» **Directions**:
Express the stretch from the line containing "Task: Click the Role Description heading" through the line containing "Action: pos(232,65)" as a JSON list of strings, one string per line with blank lines omitted, and leave the pictures out.

» **Data lines**:
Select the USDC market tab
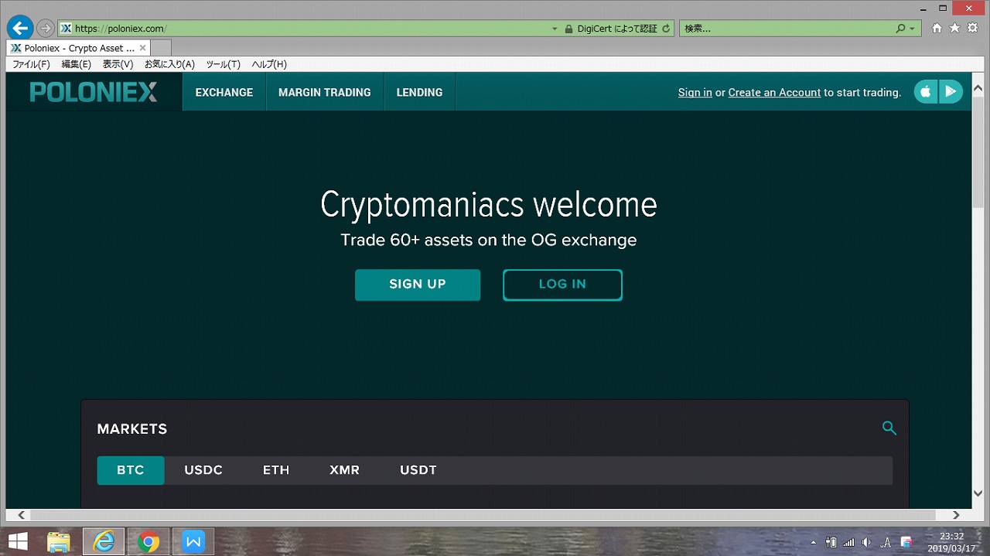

--

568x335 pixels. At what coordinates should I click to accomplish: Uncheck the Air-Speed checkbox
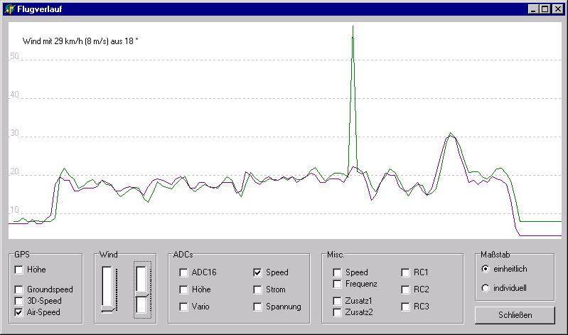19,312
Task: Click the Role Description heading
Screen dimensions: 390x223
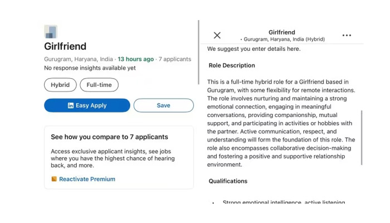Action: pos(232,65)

» **Final result**:
[
  "Task: Click the Role Description heading",
  "Screen dimensions: 390x223",
  "Action: pos(232,65)"
]